WORK INSTRUCTIONS = The response must reproduce exactly every line of the material below holding the word "computer".

RAW DATA =
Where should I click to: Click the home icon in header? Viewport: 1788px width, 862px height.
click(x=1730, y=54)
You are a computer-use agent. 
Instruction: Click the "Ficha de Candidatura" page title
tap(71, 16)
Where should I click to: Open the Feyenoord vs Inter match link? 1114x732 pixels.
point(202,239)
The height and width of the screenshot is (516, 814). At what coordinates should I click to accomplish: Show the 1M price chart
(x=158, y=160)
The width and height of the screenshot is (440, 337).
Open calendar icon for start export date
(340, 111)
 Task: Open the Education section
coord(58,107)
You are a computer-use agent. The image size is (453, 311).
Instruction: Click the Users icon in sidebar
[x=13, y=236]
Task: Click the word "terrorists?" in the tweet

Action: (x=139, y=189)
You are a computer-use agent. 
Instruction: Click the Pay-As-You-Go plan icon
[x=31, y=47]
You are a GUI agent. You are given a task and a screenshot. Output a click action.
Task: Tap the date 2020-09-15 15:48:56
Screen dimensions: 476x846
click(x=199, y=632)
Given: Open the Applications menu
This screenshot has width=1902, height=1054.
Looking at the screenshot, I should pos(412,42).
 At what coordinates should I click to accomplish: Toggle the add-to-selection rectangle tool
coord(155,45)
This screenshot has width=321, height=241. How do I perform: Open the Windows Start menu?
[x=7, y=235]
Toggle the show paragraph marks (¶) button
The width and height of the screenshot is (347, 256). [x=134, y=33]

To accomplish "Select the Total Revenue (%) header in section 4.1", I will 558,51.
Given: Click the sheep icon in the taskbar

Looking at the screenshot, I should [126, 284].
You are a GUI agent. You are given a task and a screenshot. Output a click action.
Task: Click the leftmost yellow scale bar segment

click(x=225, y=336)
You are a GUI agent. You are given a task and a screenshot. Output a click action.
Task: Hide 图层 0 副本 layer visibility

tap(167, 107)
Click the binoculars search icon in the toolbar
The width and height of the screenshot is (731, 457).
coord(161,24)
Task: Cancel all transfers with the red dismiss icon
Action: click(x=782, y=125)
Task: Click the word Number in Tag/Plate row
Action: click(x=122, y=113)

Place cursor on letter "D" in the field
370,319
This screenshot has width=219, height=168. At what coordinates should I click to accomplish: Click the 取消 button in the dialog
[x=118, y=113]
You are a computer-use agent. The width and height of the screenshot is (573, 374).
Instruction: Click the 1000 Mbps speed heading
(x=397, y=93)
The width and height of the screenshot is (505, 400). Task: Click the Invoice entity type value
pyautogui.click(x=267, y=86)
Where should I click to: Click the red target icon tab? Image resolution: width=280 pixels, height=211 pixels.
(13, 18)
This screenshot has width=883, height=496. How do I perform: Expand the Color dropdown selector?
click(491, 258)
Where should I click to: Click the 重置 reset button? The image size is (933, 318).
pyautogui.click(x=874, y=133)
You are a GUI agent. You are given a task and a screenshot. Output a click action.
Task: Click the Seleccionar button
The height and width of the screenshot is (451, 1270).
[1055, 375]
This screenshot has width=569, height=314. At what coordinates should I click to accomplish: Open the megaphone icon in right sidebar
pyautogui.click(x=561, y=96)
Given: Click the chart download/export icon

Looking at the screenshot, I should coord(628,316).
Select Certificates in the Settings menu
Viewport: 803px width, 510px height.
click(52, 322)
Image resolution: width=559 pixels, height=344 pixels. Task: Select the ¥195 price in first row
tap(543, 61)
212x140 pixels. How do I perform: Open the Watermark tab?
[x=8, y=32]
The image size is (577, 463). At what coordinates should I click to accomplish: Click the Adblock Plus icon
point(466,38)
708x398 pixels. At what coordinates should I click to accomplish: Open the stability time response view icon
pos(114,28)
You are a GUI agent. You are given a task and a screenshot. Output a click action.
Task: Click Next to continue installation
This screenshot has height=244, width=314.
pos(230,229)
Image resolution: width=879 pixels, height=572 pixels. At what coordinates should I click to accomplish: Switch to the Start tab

RESULT FOR THIS TASK =
You are a computer-use agent. 
You are a computer-use agent. The image size is (453, 311).
You are a computer-use agent. 
You are a computer-use agent. The width and height of the screenshot is (573, 374).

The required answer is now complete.